Da ist erst einmal seine angestrebte Flucht vor den Gerichtsprozessen. Auch die baut er in seine Saga ein, indem er sich als Verfolgter darstellt, als Zielscheibe eines bösen Systems – die Orks von innen. Nur besagt hingegen die Wirklichkeit, dass dieses System lediglich seinen Job verrichtet; es kann ja nichts dafür, dass Trump so viel Zweifelhaftes produziert, welches von der Justiz untersucht werden muss.

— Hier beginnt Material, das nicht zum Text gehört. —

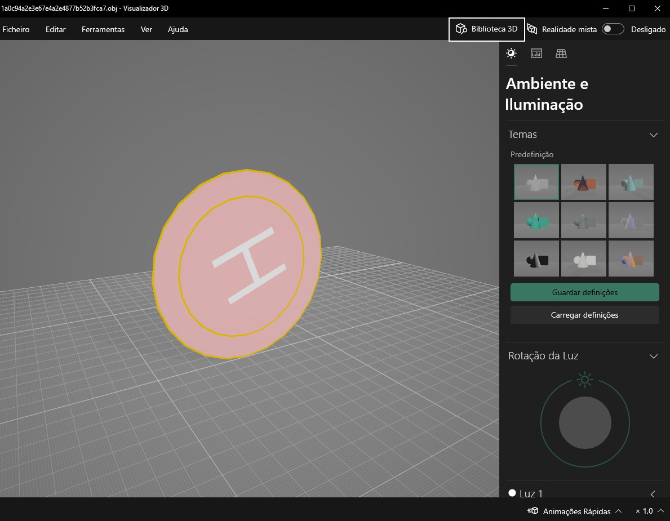Select the theme preset with the orange cube
The height and width of the screenshot is (521, 670).
tap(584, 182)
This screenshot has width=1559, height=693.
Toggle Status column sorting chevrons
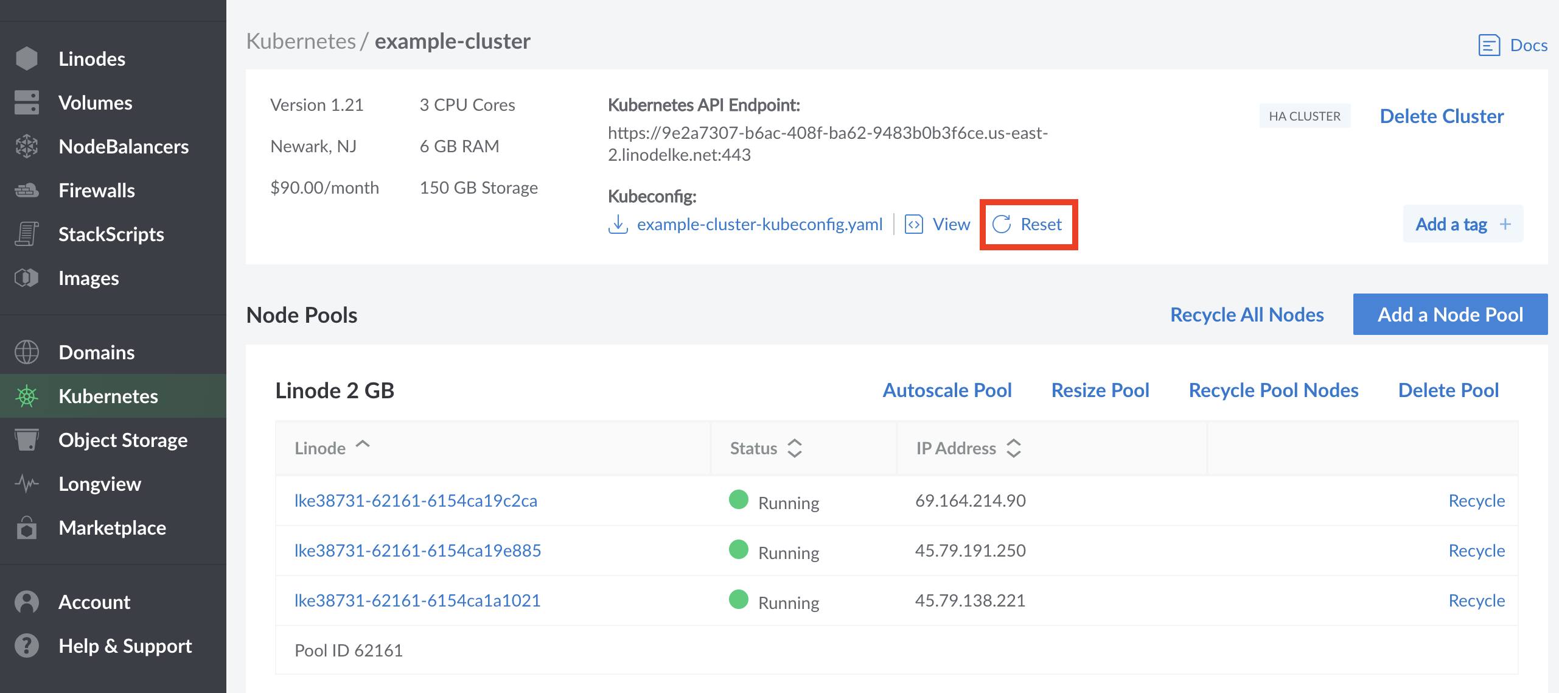pos(794,448)
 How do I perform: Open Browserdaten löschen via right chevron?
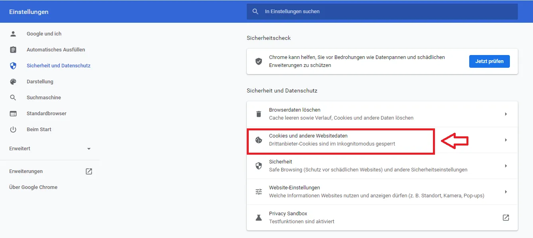pos(505,114)
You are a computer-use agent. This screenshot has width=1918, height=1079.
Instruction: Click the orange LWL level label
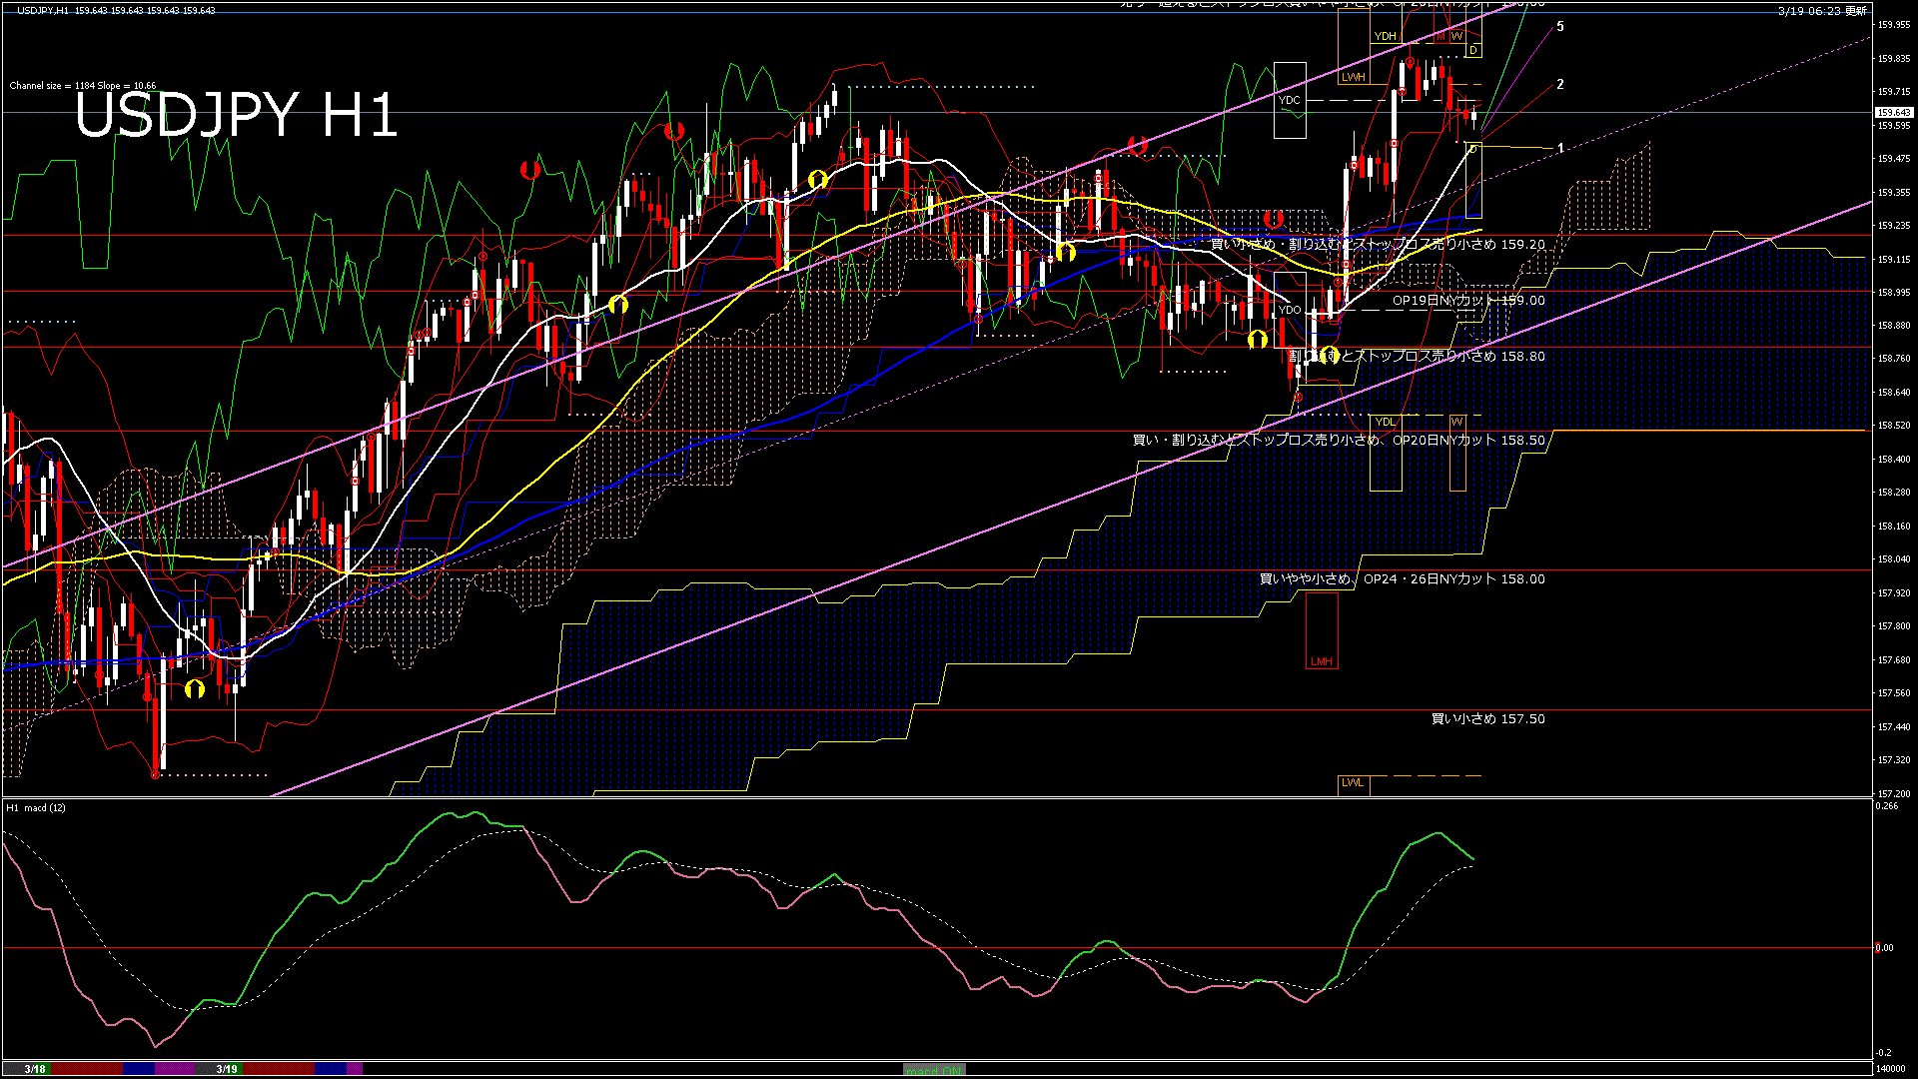point(1353,782)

Trumps Ziele werden immer klarer

Aber Trump will mehr. Er will ein anderes System. Dies verdeutlichte Steven Cheung, ein Sprecher der Trump-Kampagne, der auf die Kritik des Weißen Hauses an Trumps Rede gegenüber der „Washington Post“ sagte: „Diejenigen, die versuchen, diese lächerliche Behauptung aufzustellen, sind eindeutig Schneeflocken, die nach irgendetwas greifen, weil sie unter dem Trump-Derangement-Syndrom leiden, und ihre gesamte Existenz wird vernichtet werden, wenn Präsident Trump ins Weiße Haus zurückkehrt.“

Aha. Aus Ungeziefer werden Schneeflocken. Und gesamte Existenzen werden vernichtet. So spricht Trumps Umfeld. Und genau dies hat er vor. Sage niemand, Trump habe nicht die Welt vor sich gewarnt. Schon gibt es Berichte, nach denen Trump schon jetzt Personen benannt hat, gegen die er nach einem möglichen Wahlsieg und Wiedereinzug ins Weiße Haus ermitteln und die er strafrechtlich verfolgen will – unter anderem möglicherweise noch am ersten Tag seiner Amtszeit mit Hilfe des „Insurrection Act“ (Aufstandsgesetz), der es ihm erlauben würde, das Militär als Reaktion auf zivile Demonstrationen einzusetzen.

Trump ist sprachlich auf den Spuren von Hitler und Mussolini. Und faktisch wahrscheinlich auch.